(Stored records)
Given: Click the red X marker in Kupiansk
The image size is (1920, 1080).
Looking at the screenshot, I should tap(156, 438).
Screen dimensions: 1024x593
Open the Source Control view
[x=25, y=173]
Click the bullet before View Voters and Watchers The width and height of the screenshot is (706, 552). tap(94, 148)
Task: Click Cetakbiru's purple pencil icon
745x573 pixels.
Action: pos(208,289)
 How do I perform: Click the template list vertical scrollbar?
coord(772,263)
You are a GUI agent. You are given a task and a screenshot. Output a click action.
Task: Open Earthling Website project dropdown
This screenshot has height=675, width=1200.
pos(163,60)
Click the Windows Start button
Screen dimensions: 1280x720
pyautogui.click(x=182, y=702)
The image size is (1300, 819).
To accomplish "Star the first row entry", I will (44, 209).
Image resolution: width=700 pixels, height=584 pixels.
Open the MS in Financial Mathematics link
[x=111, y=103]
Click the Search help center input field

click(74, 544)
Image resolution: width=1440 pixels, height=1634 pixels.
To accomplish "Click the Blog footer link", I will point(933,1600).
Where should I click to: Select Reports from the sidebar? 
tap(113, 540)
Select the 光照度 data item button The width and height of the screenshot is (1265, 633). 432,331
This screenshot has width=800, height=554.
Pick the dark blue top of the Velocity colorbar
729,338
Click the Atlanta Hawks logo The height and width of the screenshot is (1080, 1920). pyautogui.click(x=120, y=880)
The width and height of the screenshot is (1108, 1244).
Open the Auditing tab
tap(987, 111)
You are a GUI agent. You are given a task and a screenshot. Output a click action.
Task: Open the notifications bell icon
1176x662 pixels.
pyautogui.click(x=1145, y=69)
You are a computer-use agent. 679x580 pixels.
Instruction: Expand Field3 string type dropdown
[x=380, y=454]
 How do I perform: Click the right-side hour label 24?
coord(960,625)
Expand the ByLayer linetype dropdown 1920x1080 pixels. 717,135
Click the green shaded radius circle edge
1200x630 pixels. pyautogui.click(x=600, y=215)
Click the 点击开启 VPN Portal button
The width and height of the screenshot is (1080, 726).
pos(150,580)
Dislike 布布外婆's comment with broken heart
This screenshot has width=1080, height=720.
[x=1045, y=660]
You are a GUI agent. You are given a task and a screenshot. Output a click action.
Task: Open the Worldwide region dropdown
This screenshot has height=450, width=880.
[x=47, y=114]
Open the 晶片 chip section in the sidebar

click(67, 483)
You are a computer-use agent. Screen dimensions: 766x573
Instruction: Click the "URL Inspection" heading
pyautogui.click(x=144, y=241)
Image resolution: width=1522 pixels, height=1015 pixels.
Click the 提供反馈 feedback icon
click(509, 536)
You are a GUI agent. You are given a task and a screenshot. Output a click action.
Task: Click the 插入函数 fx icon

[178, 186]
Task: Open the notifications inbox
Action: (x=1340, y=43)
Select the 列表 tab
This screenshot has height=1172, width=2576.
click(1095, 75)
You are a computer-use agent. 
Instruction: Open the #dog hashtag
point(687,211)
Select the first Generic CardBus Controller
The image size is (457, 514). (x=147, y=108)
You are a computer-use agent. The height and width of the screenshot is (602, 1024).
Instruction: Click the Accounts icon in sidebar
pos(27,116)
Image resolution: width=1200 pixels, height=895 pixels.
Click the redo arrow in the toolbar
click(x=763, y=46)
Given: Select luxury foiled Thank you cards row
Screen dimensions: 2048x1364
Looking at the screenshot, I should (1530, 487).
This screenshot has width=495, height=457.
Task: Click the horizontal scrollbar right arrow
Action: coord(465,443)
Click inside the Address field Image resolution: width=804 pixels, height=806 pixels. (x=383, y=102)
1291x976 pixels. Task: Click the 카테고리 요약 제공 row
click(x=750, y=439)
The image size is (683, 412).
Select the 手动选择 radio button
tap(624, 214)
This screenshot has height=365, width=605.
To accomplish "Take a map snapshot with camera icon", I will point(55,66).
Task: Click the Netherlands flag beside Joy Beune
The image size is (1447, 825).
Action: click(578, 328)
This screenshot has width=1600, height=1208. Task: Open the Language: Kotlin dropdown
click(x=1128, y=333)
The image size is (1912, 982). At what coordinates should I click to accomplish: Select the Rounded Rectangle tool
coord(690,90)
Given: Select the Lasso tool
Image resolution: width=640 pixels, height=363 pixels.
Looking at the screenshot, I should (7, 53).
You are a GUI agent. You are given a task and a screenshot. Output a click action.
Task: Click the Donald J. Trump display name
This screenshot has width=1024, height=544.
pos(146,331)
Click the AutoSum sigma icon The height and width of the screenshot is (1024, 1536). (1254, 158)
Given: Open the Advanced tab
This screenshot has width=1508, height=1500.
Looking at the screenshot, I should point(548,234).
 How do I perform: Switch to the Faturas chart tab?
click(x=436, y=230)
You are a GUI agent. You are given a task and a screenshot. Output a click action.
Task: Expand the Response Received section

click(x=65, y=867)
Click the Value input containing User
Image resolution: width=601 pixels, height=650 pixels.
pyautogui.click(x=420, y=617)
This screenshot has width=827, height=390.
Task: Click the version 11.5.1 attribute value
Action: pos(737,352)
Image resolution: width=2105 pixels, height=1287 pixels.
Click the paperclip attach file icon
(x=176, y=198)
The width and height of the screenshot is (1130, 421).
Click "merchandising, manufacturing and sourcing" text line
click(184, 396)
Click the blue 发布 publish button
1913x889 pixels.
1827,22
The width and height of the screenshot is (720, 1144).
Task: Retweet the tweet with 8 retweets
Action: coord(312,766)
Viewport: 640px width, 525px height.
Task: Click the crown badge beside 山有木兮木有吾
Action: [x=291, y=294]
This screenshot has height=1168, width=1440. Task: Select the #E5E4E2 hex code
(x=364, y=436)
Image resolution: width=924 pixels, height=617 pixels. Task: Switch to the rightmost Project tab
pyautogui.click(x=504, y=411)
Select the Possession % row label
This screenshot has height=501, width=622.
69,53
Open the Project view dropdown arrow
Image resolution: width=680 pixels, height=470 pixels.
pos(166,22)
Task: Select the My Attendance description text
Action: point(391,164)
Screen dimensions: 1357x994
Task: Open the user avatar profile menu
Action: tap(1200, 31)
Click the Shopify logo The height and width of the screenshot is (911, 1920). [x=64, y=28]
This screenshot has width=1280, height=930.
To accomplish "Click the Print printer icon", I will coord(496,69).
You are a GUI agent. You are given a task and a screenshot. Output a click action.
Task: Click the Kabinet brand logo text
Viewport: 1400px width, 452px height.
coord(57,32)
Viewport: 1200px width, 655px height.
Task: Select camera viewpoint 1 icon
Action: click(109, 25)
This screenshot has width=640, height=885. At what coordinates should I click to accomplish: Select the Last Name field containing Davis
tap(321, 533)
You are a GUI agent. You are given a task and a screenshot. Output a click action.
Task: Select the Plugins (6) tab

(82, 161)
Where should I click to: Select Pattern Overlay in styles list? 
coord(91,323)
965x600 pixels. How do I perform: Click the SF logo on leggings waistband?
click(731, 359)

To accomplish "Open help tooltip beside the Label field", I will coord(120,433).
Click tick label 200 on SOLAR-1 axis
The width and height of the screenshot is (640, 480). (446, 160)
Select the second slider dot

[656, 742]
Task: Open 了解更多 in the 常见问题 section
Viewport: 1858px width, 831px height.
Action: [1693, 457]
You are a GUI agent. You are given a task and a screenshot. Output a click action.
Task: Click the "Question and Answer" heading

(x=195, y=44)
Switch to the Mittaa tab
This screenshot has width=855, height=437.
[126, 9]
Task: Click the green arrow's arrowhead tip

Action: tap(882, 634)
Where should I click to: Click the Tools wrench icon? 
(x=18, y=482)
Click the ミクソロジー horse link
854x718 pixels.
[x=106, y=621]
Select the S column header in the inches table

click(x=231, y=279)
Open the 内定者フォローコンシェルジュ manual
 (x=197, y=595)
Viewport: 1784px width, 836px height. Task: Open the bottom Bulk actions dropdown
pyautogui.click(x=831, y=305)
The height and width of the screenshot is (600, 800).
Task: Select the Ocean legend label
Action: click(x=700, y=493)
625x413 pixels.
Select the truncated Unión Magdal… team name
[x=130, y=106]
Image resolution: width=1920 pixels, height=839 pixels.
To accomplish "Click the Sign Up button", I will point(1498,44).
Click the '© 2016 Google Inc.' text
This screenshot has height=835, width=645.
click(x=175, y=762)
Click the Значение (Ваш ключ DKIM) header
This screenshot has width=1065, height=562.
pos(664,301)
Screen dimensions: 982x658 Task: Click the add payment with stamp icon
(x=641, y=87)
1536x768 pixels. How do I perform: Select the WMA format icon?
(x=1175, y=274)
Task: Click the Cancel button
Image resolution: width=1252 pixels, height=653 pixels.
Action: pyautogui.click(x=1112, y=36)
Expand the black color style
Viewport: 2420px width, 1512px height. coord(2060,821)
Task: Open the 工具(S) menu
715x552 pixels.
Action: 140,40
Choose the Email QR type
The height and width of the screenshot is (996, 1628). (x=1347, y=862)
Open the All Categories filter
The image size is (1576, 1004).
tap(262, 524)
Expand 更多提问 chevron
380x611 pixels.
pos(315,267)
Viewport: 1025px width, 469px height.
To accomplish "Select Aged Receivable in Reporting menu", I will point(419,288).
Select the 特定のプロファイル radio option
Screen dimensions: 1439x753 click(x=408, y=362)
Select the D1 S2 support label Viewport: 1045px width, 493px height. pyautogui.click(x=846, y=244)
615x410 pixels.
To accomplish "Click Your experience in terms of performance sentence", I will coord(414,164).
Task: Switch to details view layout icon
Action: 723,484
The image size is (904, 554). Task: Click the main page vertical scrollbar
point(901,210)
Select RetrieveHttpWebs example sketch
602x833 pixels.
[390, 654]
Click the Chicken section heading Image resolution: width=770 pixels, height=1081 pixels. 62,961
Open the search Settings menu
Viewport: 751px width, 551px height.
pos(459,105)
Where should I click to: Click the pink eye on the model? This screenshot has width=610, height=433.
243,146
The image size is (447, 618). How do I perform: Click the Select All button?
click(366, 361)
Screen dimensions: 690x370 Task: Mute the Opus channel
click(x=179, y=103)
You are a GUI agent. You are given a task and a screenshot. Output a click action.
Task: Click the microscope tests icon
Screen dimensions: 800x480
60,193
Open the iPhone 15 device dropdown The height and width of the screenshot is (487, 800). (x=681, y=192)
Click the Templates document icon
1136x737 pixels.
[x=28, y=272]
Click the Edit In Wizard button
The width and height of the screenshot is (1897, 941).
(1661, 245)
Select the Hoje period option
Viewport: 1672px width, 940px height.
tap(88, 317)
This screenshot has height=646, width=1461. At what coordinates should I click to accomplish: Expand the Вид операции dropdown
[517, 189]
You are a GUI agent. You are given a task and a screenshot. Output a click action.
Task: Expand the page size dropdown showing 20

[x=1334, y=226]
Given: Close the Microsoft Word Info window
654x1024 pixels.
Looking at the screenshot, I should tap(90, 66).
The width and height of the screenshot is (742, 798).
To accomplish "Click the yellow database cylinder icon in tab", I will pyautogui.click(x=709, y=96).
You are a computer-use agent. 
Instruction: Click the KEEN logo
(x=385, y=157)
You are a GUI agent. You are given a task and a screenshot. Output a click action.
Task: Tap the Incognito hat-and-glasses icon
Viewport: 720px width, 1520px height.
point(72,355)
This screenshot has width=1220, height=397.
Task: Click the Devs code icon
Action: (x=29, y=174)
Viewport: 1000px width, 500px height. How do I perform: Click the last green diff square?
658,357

EXERCISE DIRECTIONS: What is the number of lines in the records that contain "computer"? Answer with it alone.

RESULT OF THIS EXERCISE: 5